Borïgm voyait beaucoup Katarina. Ils continuaient ensemble d’assouvir leurs instincts dépravés (bien tourné, ça aussi, non ?).
Quelquefois, ils subissaient des alertes, lorsque des inconnus se présentaient à la maison, par exemple, car ils n’ignoraient pas que, malgré sa retraite, Maeleström continuait de faire rechercher Borg.
Et puis tout redevenait normal. Seulement, un beau matin, il y eut l’arrivée de Nostrabérus dont les hauts faits occultes terrifièrent le fugitif. Borïgm comprit que Maeleström ne laisserait pas passer une pareille occasion, lui qui avait tout essayé.
Le reste, t’as dû le tartiner dans les feuillets précédents, à moins que t’en sautes, ce qui ne m’étonnerait pas de toi dont la culture ressemble à un cimetière de voitures.
Elle se tait, hagarde.
— Encore quelques petits renseignements avant de passer à un autre exercice, reprends-je. Que signifiait la grenade dans l’auto ?
Réponse :
— Ce matin Frédérik Stöneschaarden devait conduire sa môman chez le médecin. Borïgm avait décidé d’en terminer avec ce couple, craignant le pire pour sa sécurité. Ils préparèrent donc ce piège. Tantine était coquette et ne manquait jamais de se replâtrer la vitrine avant de descendre de voiture pour rencontrer quelqu’un. Seulement, nous précipitâmes les choses en déboulant chez eux. Ils croyaient avoir tué le mage et décidèrent de liquider d’urgence la famille pour effacer toute piste.
Question de l’éminent San-Antonio :
— Pourquoi vouloir me faire exploser la grenade ?
Réponse :
— J’ai pris peur de me sentir entre vos mains, j’ai préféré la police.
C’est bien ce que le génial commissaire avait pressenti, tu l’admets sans barguigner, mm ?
— Parfait, dernière question : ça !
Et je lui caresse la joue avec le flacon.
Elle a un geste de recul, comme si un fakir approchait son serpent à musique de sa frimousse.
— Oui ? Oui ? halète-t-elle (elle halète en espéranto mais dit oui en scandinave).
— Parlez-nous de ça, ma jolie.
— C’est un produit qui…
— Je sais, interromps-je en considérant mornement le petit trou à mon doigt et le bloc de glace qui se met à fondre doucettement sur la table. Je veux savoir d’où cela provient.

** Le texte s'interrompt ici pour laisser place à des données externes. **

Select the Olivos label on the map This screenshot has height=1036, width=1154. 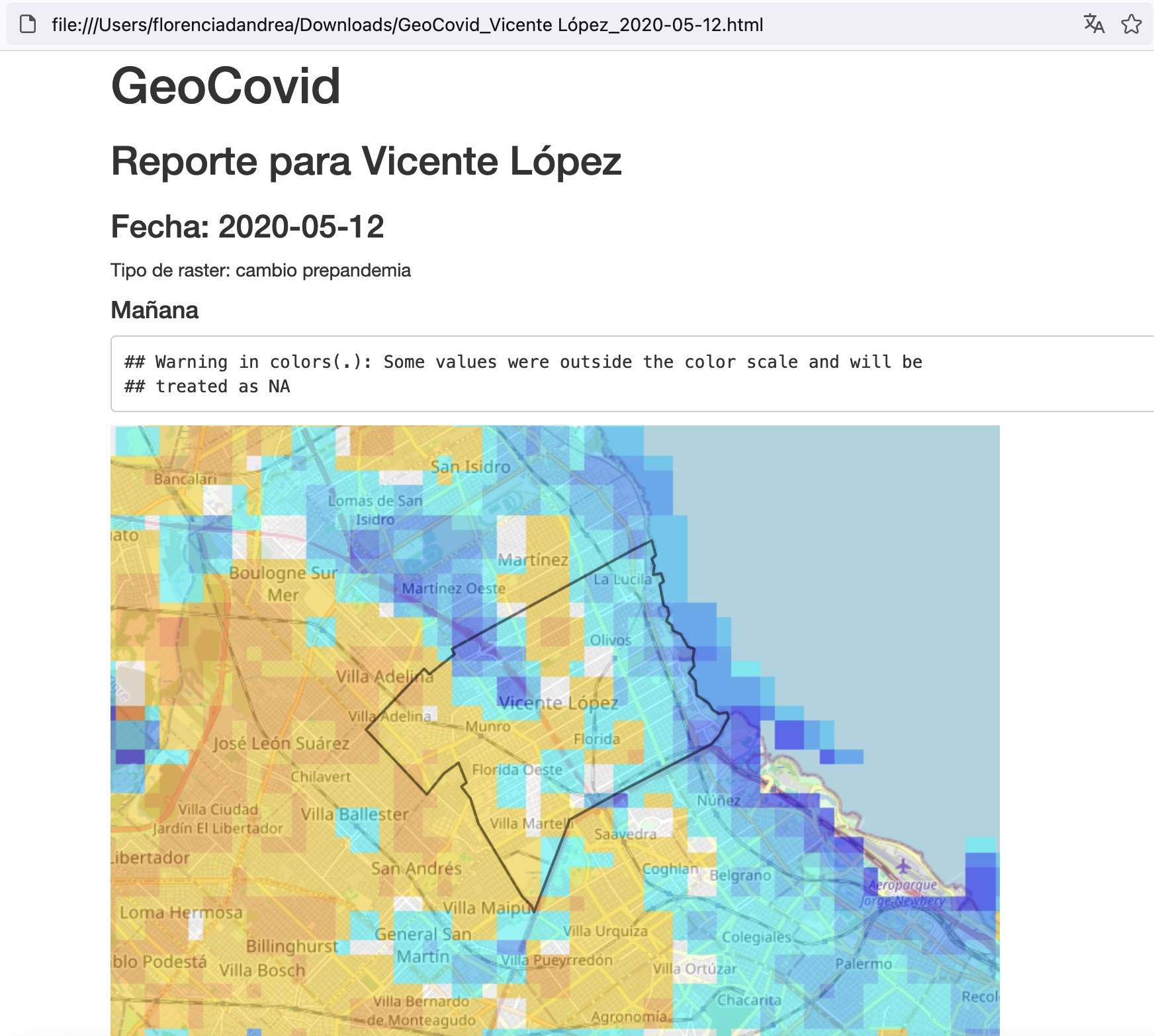(610, 640)
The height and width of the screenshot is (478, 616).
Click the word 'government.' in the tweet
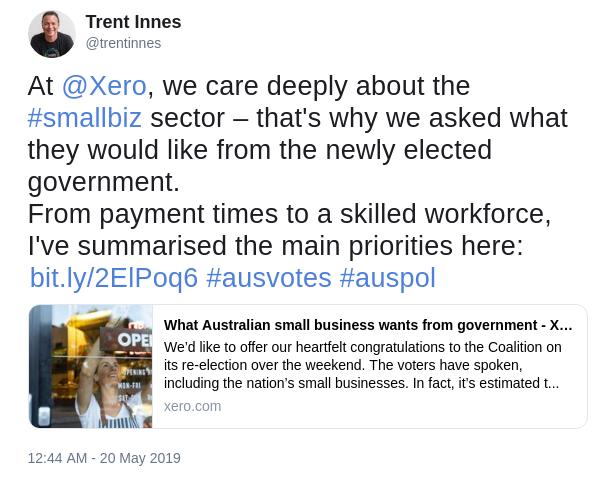pos(104,182)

Elle jure l’ignorer. Elle prétend que machin, comment déjà ? Ah oui, Borg Borïgm, ne le sait pas davantage. Un jour il a possédé ce flacon en connaissant les curieux effets de son contenu, mais c’est tout. Magie noire !
J’ai beau menacer, elle hurle de frousse, se tord les bras, s’arrache les cheveux et répète : « magie noire, magie noire ».
Je me tourne vers le Vieux, très avocat américain pendant un procès !
— A vous, monsieur l’attorney général…
Big Boss fait siffler le coin de sa bouche en tirant sa joue sur le côté.
— Pas de questions. Je souhaite entendre maintenant le témoin suivant. Et celui-là, je vais m’en charger personnellement !
Qu’île en soie fête ce long ces dés ire.